• Selected extract
• • • • •

Scotia Square is a commercial development in the downtown core of Halifax, Nova Scotia, Canada. It was built in the late sixties to mid seventies and is managed by Crombie REIT. It is connected to the Downtown Halifax Link and serves as a major Halifax Transit bus terminal in Halifax.

History

Scotia Square was constructed in 1967, a neighbourhood was previously located where the complex now stands with the Cogswell Interchange. Scotia Square had previous tenants such as Famous Players theatre and a Woolco department store. The food court was also known as the Port of Call.

An expansion of the Scotia Square shopping centre, along Barrington Street, was built around 2016-17. It was designed by DSRA Architects of Halifax. The three-storey development adds street-level commercial space, as well as office and retail space above. According to Crombie REIT, the design was intended to bring the site into better agreement with municipal design guidelines mandating more pedestrian-oriented districts.

• • • • •

• Supplied data
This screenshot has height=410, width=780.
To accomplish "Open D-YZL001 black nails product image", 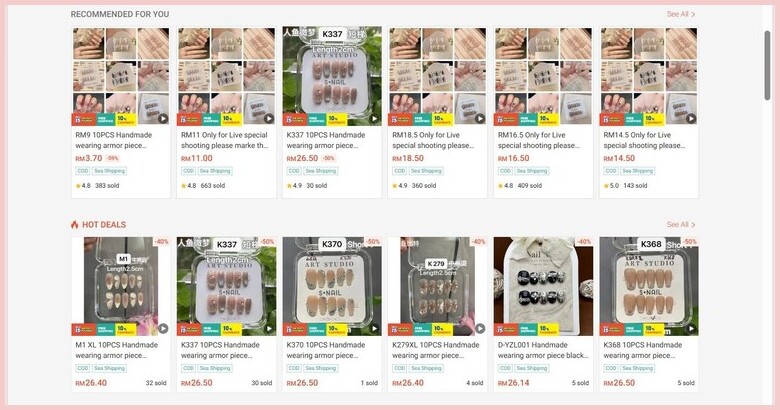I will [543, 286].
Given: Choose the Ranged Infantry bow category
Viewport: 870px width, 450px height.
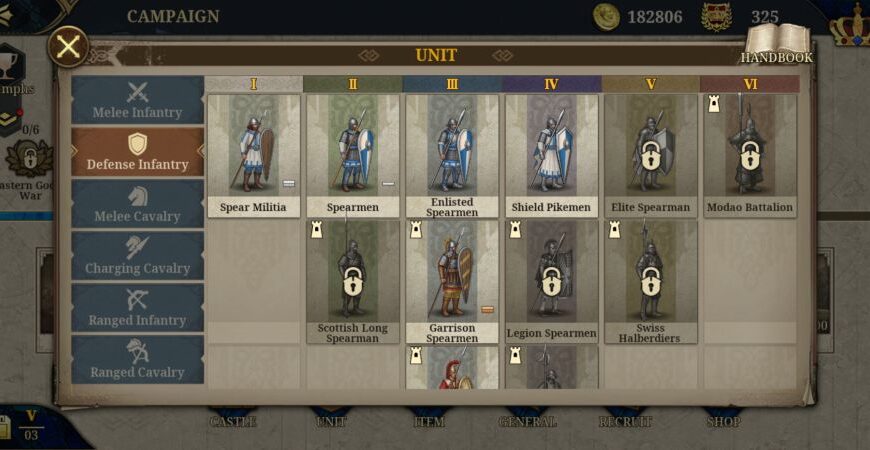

• • • • •

• Work instructions
[A] Answer these questions from the Scotia Square text above, one answer to a line, marked (i), (ii), (iii) like the questions.
(i) Which company manages Scotia Square?
(ii) What other name did the food court have?
(iii) Which firm designed the expansion along Barrington Street?
[B] Reproduce word for word the part of the Scotia Square text that starts with "Scotia Square was" and goes on through "Port of Call.".
[C] Write the next part of the text about Scotia Square, picking up after its final sentence.

• Task-by-task outputs
[A]
(i) Crombie REIT
(ii) The Port of Call
(iii) DSRA Architects of Halifax

[B]
Scotia Square was constructed in 1967, a neighbourhood was previously located where the complex now stands with the Cogswell Interchange. Scotia Square had previous tenants such as Famous Players theatre and a Woolco department store. The food court was also known as the Port of Call.

[C]
Location and layout

Scotia Square consists of a mall, a hotel, and a number of office towers connected to each other and to other buildings by pedways and tunnels. In the centre of the complex is Scotia Square Mall and a large food court servicing the adjoining office buildings. The complex is adjacent to the Cogswell Interchange, and it fronts on Duke Street to the south, Barrington Street to the east, and Albemarle Street (formerly Market Street) to the west.

Buildings

 Barrington Place (5 floors - 2 commercial and 3 hotel)
 Barrington Tower (20 floors, 84 metres)
 Brunswick Place (5 floors) – formerly called Trade Mart
 Cogswell Tower (20 floors - 14 office levels on top of 6 parkade levels - 79 metres)
 Duke Tower (14 floors atop 2 storey podium, 71 metres)
 Hotel Halifax (formerly the Delta Halifax)
 Barrington Hotel (formerly Delta Barrington, independent Since 2020)
 Scotia Square Mall (2 floors)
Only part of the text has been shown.